TASK –
In the following material, identify every line holding the string "agent" and return it.

RECORDS PROVIDED –
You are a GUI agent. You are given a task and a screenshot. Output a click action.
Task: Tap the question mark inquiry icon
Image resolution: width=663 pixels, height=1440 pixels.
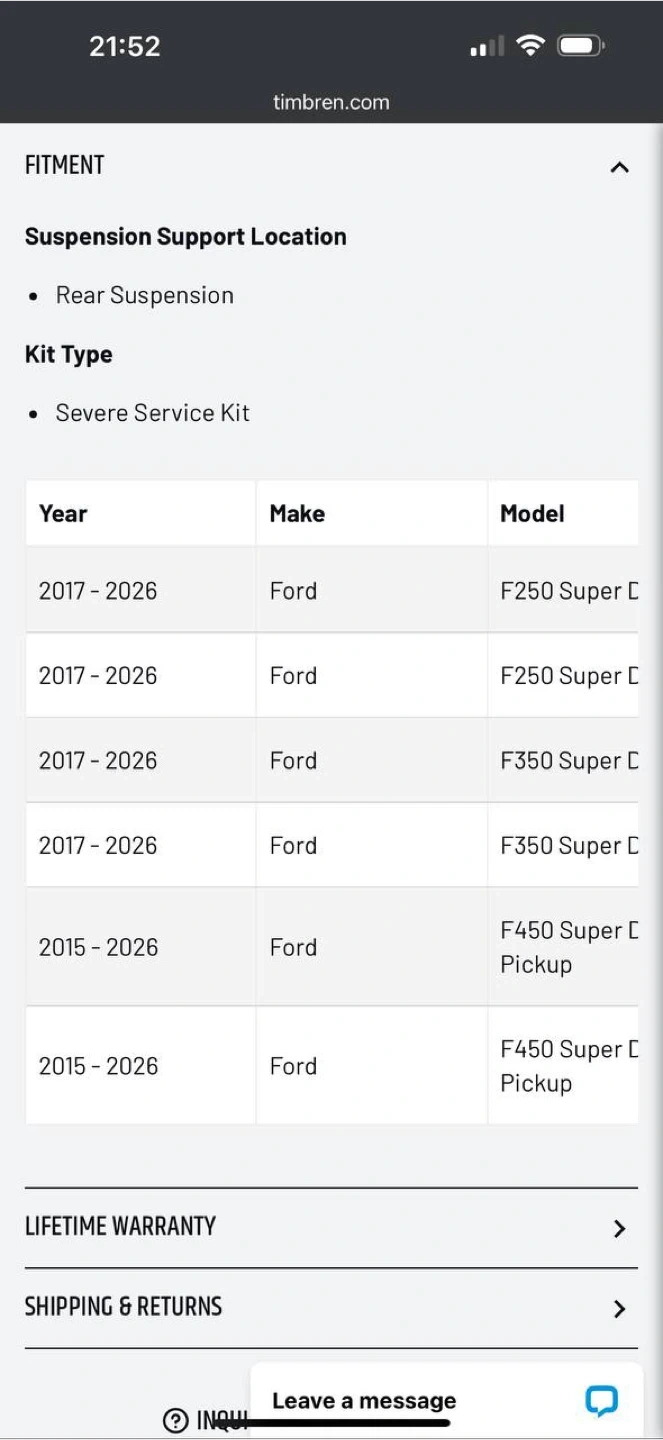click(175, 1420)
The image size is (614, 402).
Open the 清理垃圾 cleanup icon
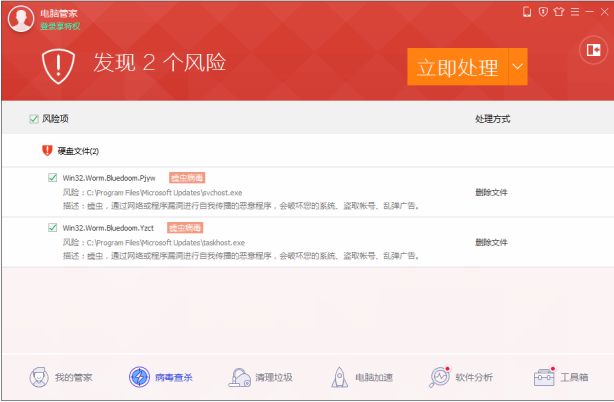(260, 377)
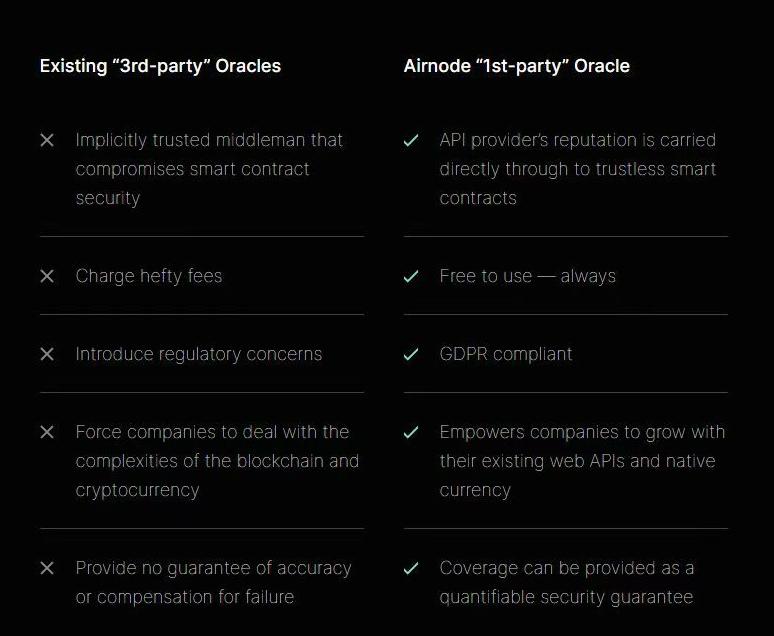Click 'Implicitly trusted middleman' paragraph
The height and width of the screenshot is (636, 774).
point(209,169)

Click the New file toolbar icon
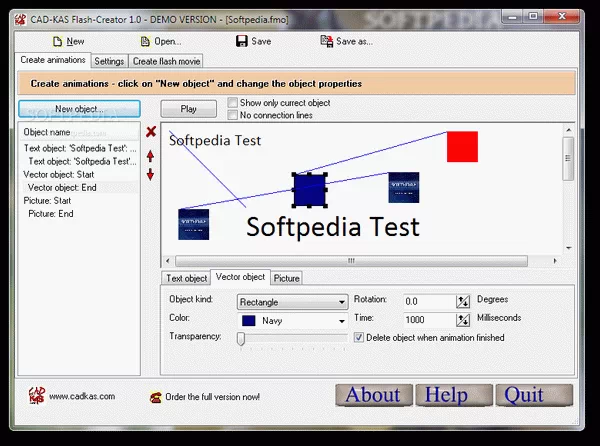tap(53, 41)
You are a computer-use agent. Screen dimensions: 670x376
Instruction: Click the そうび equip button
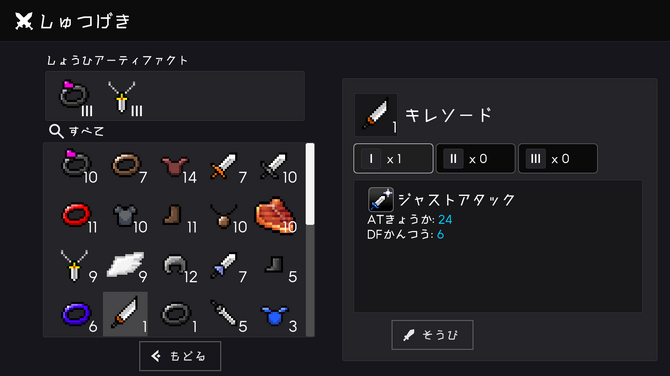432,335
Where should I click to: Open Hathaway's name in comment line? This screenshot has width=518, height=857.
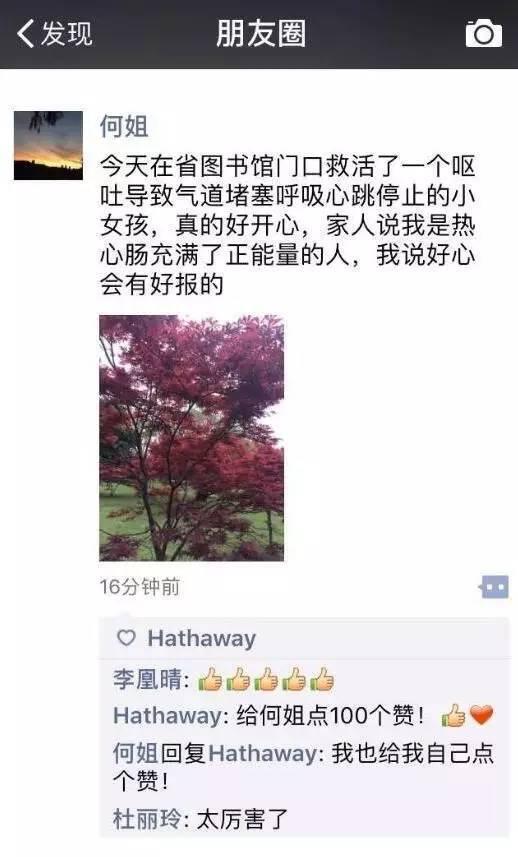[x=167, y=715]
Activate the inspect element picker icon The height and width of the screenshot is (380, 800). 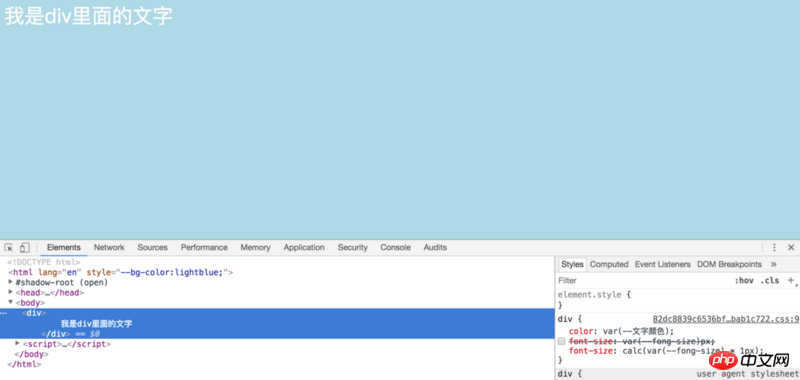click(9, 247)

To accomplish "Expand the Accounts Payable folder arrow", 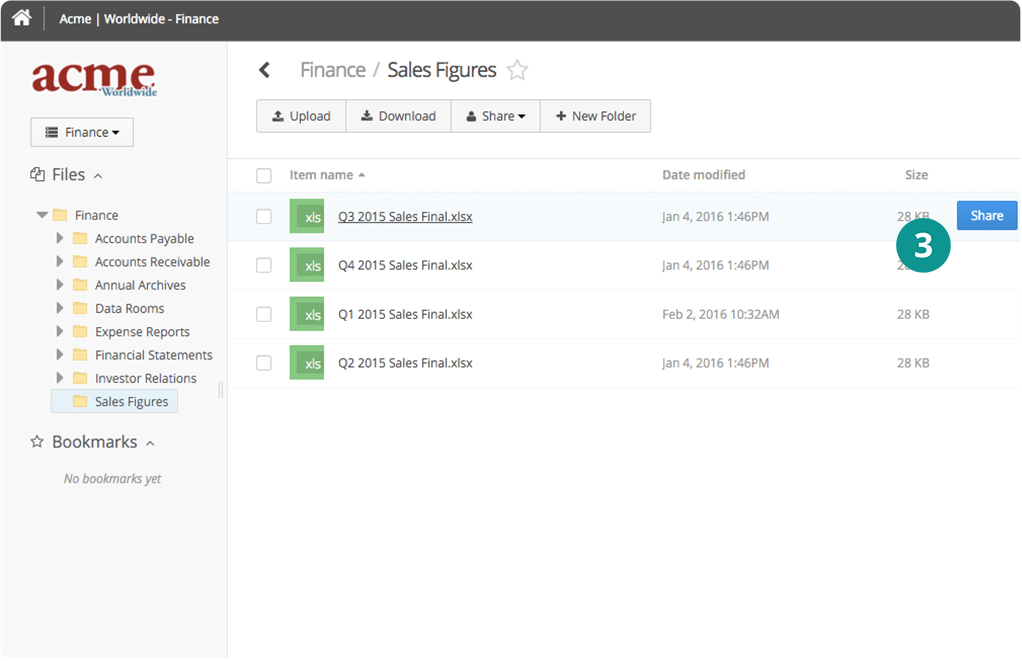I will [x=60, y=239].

...

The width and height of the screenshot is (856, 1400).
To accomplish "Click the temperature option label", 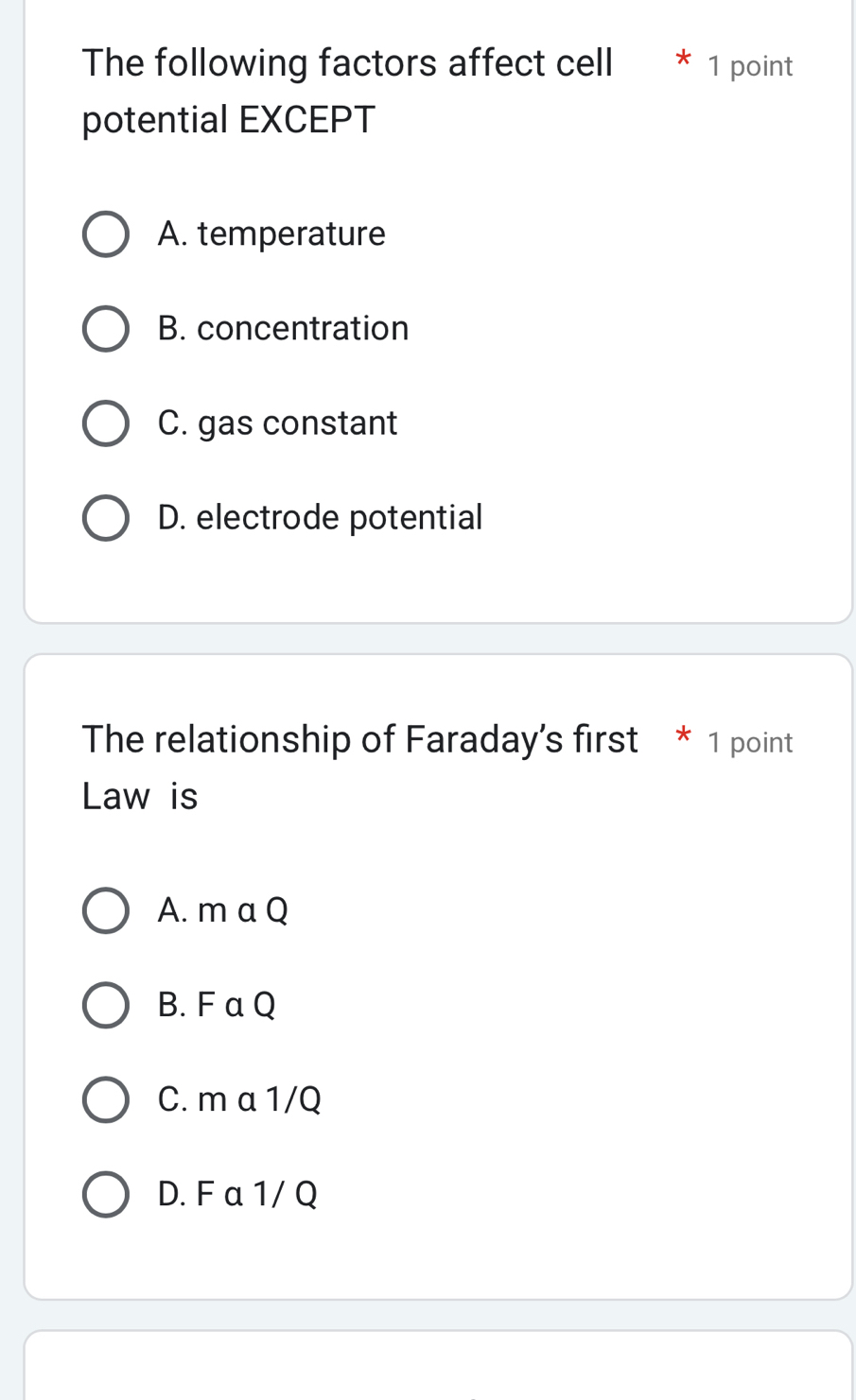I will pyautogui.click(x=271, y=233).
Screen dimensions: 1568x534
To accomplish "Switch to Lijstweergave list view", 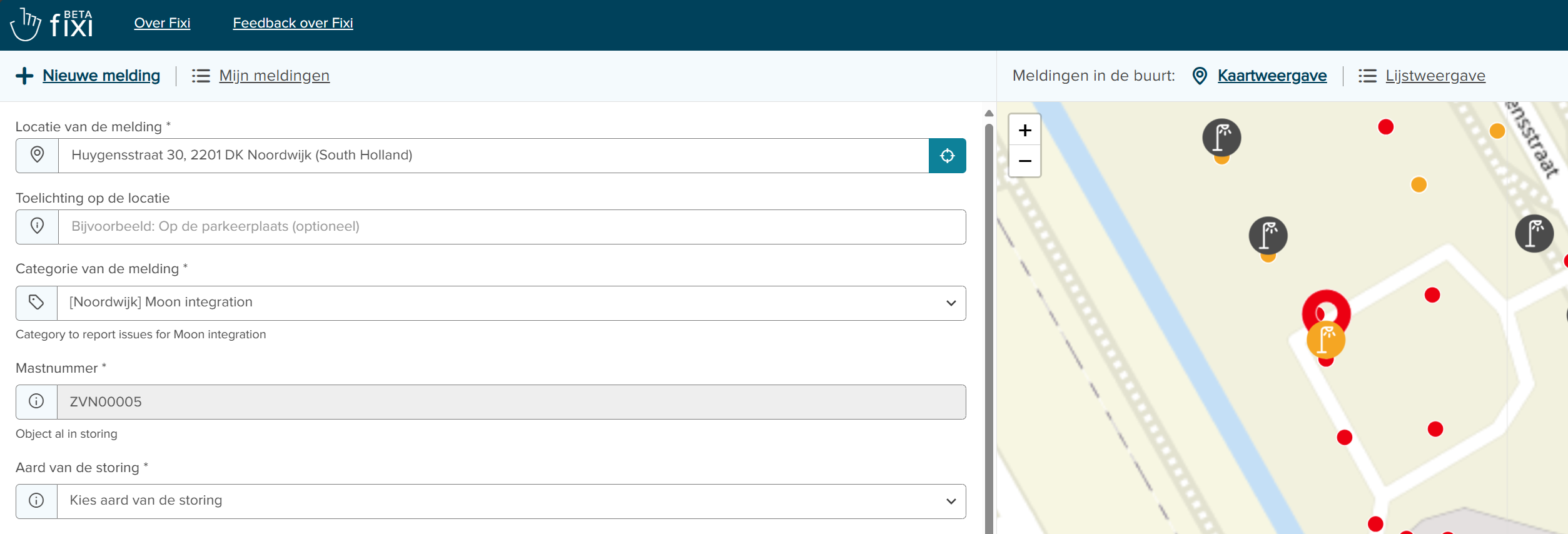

SOLUTION FOR THIS TASK –
You are a GUI agent. You are given a task and a screenshot. Output a click action.
You are a computer-use agent. Screen dimensions: 670x376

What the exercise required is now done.